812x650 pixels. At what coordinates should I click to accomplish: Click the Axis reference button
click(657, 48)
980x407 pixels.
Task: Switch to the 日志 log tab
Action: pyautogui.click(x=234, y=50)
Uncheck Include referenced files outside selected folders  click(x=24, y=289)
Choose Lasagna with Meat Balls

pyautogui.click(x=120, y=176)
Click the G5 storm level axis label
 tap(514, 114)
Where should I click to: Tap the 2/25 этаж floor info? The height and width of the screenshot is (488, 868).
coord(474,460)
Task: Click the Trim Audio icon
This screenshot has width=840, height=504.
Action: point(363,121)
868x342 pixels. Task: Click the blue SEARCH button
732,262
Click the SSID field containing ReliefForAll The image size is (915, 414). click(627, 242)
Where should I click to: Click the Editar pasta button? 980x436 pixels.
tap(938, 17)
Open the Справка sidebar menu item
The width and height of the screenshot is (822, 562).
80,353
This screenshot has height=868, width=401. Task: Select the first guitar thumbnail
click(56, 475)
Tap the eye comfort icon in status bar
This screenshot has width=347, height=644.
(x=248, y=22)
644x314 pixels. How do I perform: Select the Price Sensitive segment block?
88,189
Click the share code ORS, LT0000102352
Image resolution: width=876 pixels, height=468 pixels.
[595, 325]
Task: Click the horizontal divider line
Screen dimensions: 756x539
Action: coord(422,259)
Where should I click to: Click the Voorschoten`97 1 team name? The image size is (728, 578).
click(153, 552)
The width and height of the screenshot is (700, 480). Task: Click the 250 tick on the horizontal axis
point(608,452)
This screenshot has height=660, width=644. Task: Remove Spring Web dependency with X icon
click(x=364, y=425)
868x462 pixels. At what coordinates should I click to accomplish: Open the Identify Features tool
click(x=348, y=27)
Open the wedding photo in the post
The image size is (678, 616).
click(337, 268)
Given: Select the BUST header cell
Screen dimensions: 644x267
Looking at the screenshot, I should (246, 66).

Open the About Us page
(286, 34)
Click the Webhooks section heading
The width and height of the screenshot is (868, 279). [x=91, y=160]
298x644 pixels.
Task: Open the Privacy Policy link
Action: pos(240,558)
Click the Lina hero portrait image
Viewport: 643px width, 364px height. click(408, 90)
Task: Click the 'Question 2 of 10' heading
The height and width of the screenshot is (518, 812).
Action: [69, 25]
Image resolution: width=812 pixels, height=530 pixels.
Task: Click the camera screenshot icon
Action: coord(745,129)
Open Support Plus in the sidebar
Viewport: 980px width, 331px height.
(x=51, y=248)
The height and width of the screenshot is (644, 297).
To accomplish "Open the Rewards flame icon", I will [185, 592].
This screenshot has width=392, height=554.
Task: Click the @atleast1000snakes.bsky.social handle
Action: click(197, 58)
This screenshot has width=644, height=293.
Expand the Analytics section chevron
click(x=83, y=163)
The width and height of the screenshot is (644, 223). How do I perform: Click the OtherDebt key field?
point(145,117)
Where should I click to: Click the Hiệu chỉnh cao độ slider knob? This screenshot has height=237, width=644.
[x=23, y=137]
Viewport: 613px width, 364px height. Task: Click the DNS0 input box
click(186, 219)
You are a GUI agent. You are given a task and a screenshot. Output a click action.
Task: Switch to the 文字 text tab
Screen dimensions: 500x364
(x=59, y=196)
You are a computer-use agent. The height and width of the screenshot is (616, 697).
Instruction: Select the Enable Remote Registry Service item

------

Where a line of the data above includes the string "agent", pull it out.

Exercise result -
You are a GUI agent. You are given a task and a screenshot. Output a click action.
You are a computer-use agent. The height and width of the screenshot is (616, 697).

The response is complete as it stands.